I have no idea about COM classes, I never touched windows systems in my life. >event listeners API should only provide a set of data and the client should parse a data to invoke events, right? >interrupt Well, that's a good point. At least there's no better option to forcefully kill the process. A robust API should read an shared `int`to listen for events but in most cases, client killing off the process created by the API is just enough. Remember that you have to do the same thing with the current dd too.
Nolan Harris
>uint64_t has limits uint64_t can represent more numbers than double.
Angel Scott
>no fractions
Ayden Wilson
floats aren't continuous which means there are cases in which data transfer would change, but the reported numbers wouldn't.
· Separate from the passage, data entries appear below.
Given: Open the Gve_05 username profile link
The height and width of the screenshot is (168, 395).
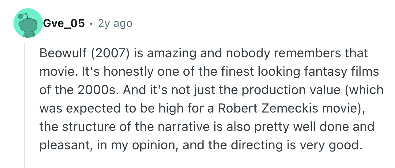Looking at the screenshot, I should pyautogui.click(x=64, y=23).
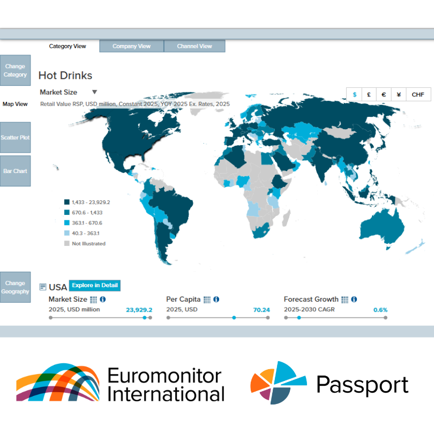The image size is (434, 434).
Task: Open the Company View tab
Action: (131, 46)
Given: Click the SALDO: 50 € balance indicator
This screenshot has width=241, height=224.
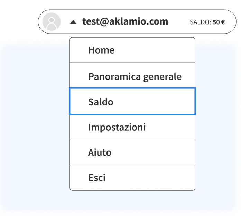Looking at the screenshot, I should coord(207,22).

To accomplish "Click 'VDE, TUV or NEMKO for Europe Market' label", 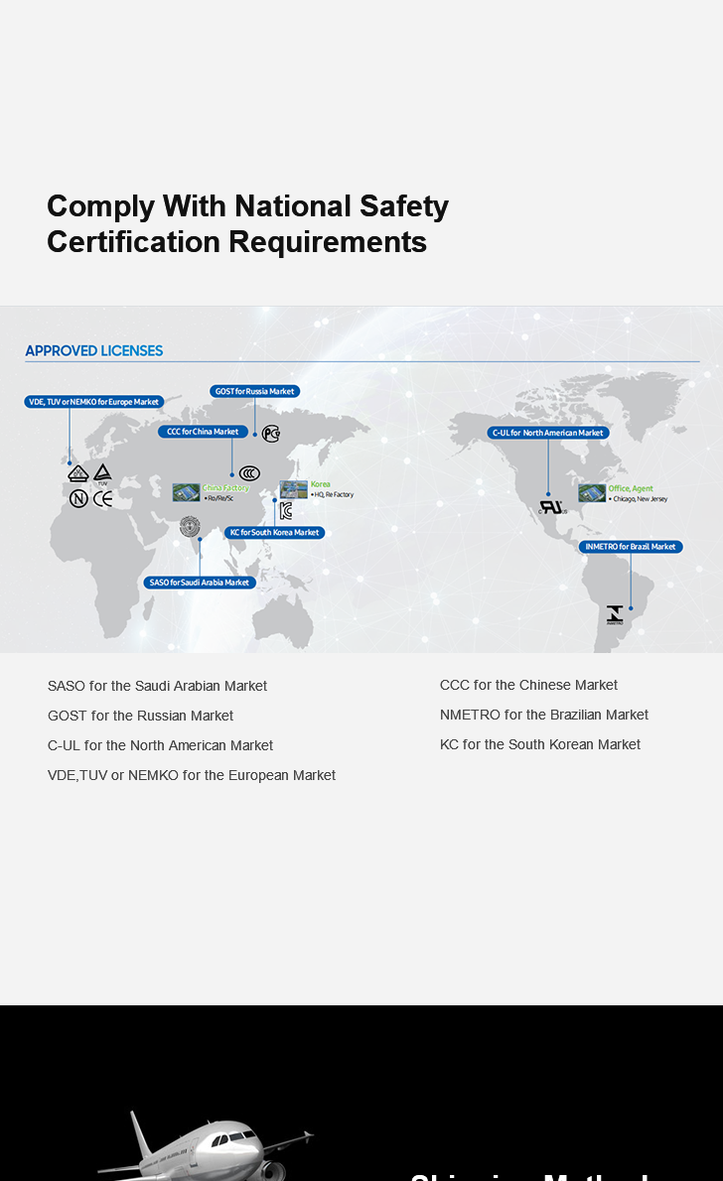I will [x=94, y=402].
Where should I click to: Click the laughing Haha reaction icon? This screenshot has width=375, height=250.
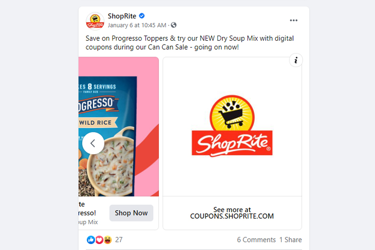(x=108, y=240)
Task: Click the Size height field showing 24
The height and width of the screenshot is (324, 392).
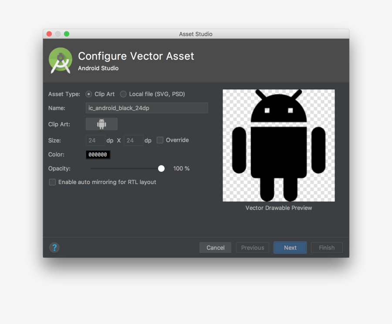Action: tap(133, 140)

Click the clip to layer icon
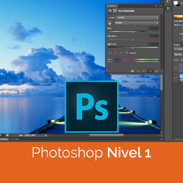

In the rare case that 64 bits aren't enough there are 128 bits (unsigned __int128), which are going to be enough at least as long civilization is on earth only
Jordan Cox
No, even a teenage boy with two mothers can not be this cute and feminine.
Chase Roberts
>either not knowing who bonbi is or knowing and trapshitposting anyway wew boi
she's a confused and socially retarded (homeschooled lol) 15 year old virgin girl (female) who spends too much time on tumblr and "identifies" as "they/them" despite continuing to wear makeup and dress as a female, and wear mostly female cosplays.
Tyler Brown
You can do this in TempleOS.
Ryder Brown
You can do this in any OS, moron.
Logan Hill
It’s especially comfy to do it in TempleOS though.
Cameron Kelly
Then each libdd.h should check where It is located and you'd need to do that for every utility that you use which would be ineficcient, just make a "gnuutils.h" header so there is a common "utility" programa that could be called directly from any C or C++ std complicant compiler
Cameron Rodriguez
Sounds pretty based, user
Wyatt Butler
Don't tell me this is also a boy. Fuck.
Hudson Ramirez
>modularize programmers What the fuck does this even mean?
Aiden Anderson
wouldn't that break cli usage? not everyone is a c programmer. you would need to have a small dd binary to call the dd header file. also unix was made before gui so it would break userspace.
Joseph Jackson
Almost all decent language has a C FFI
Adam Thomas
Always that one mentally ill faggot lying to make his fetish seem acceptable. It's a biological woman.